Gizem Tetik

Uyumak, rahatlayabilmekle ve sistemini bırakıp gevşetebilmekle ilişkilidir. Çocuk zorlandığında, rahatlayamadığında, haliyle uyumakta ve uykuya dalmakta sıkıntı çekiyor. Ebeveyni tek başına uyumasında ısrarcı olunca, bu da ayrı bir stres faktörü oluşturduğundan sonrasında bu durum içinden çıkılması zor bir hal alıyor, çocuk rahatlayamıyor, uyuyamıyor.. 

 

Her çocuğun kendine has özelliği ve ihtiyaçları vardır. Bu nedenle her çocuğun uyku ile ilişkisi aynı olmuyor haliyle.. Kitaplarda ya da ‘uyku eğitimlerinde’ geçen -meli -malı şeklinde tavsiyeler ile ilerlerken çocuğun ihtiyaçlarını göz ardı ediyoruz maalesef. Tek başına uykuya alışma sürecinde çocuğu yıpratacak ve çocuğu daha da ajite eden yöntemlerin tercih edilmesi daha büyük zorlanmalara yol açabilmektedir. Bu nedenle ebeveynlerin kendi iç seslerini dinlemeleri, aradaki bağı ve ilişkiyi şefkatle  göz etmelerinde fayda vardır.

 

-Çocuğum kaç yaşındayken odaları ayırmalıyız?
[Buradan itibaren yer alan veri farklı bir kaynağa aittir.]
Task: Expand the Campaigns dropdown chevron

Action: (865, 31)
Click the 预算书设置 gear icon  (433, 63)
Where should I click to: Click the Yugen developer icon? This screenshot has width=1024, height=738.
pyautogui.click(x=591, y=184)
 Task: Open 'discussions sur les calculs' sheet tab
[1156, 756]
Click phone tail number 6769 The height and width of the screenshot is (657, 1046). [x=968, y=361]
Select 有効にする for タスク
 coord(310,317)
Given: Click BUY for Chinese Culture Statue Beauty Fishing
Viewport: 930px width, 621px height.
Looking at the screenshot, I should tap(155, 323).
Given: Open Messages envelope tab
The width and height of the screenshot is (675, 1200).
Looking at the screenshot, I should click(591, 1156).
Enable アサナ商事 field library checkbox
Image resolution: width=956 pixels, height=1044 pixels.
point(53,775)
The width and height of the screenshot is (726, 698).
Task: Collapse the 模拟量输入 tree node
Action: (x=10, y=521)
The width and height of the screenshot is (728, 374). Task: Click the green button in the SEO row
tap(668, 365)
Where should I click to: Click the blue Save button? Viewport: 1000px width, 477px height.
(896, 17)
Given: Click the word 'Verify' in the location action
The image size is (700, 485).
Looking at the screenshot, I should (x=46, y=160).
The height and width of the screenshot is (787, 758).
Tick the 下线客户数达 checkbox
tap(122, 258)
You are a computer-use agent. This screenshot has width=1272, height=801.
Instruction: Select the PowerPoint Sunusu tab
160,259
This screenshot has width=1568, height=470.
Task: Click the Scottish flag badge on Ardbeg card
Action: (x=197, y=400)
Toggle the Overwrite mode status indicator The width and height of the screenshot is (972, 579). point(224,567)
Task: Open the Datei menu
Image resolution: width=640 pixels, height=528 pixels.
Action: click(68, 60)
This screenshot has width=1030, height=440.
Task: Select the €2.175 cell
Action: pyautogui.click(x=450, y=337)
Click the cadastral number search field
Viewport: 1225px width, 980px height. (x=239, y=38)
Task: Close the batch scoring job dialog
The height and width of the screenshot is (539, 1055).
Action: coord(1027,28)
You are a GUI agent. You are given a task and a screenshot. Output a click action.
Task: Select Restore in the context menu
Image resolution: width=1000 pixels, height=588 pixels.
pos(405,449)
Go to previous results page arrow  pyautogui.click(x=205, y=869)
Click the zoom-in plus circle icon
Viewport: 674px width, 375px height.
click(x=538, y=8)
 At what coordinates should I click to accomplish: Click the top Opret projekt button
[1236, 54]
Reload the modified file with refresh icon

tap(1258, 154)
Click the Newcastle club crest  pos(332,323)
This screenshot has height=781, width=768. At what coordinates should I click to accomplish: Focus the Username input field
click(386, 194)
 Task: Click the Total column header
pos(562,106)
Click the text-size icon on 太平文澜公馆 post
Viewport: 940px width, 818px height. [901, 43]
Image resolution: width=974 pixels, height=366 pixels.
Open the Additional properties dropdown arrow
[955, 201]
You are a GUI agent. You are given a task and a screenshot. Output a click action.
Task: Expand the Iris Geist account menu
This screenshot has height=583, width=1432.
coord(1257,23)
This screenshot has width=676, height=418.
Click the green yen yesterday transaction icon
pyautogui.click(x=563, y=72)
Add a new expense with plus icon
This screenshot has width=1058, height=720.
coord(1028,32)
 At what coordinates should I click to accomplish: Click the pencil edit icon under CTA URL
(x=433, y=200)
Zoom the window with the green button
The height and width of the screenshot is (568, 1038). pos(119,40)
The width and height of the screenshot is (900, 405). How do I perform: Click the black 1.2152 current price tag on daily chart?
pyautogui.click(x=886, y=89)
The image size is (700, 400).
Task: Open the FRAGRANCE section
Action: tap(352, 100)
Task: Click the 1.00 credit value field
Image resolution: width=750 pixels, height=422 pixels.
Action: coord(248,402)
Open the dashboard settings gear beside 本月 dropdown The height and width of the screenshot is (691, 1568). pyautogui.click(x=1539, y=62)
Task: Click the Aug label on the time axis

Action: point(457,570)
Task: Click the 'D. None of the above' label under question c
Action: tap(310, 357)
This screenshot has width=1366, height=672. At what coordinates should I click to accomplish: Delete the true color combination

Odaları ayırmanın belli bir yaşı yoktur. Her ailenin düzeni farklı olduğundan buna annenin, babanın ve çocuğun birlikte karar vermesi en doğru olanıdır. Her ayrılık gibi ebeveyn ve çocuğu için odaları da ayırmak bir yas, hüzün sürecidir. Bu nedenle bu geçişi belirli rutinlerle daha yumuşak götürmek önemlidir.

 

-Uyku için kolaylaştırıcı tavsiyeler 

İlk olarak kendinize şunu sorun, ‘Çocuğumun uyuması için şu anki uyguladığım yöntemler kendi ihtiyacıma mı hizmet ediyor yoksa çocuğun ihtiyacına mı?. Bazen kendi zorlanmalarımız sürece dâhil olunca çocuğun sinyallerini kaçırabiliyoruz, şu an neye ihtiyacı var, göremiyoruz. 

Çocuğunuzun farklı odaya geçiş sürecinde, duygularını ifade etmesine alan açmanız, bu konu hakkında ona hikâye okumanız ve ağlamalarına izin vermeniz çok değerlidir. 

Bir diğer gözetmemiz gereken çevresel koşullarına odaklanıldığında ise çocuğun uykuya geçişini kolaylaştıracak ortam, beslenme düzeni, odanın ısı/karanlık/ses düzeyini göz önünde bulundurmakta fayda vardır. Uyku öncesi ya da o dönemki aile içi stres faktörlerini fark etmek, minimuma indirmek kolaylaştırıcı olacaktır. Yine uyku öncesi aşırı hareketli oyunlar oynamamak, ekrana uzun süre maruz kalmamak önemlidir.

Ek olarak, uykuya geçişi kolaylaştıracak rutinler yapılabilir. Örneğin, masaj gibi, şarkı/ninni söylemek, dokunmak gibi. Bu geçişte, çocuğun istediği zaman diğer odaya geçebileceğini, zorlandığında orada olduğunuzu belirten cümlelerle güven ortamı oluşturmanız yine bu sürece katkı sağlayacaktır.

Bu süreçte önemli olan, ebeveyn olarak kendi iç sesimizi dinlemek, içe dönmek, çocuğun sinyallerini fark edebilmek ve ihtiyaçlarını gözetebilmektir.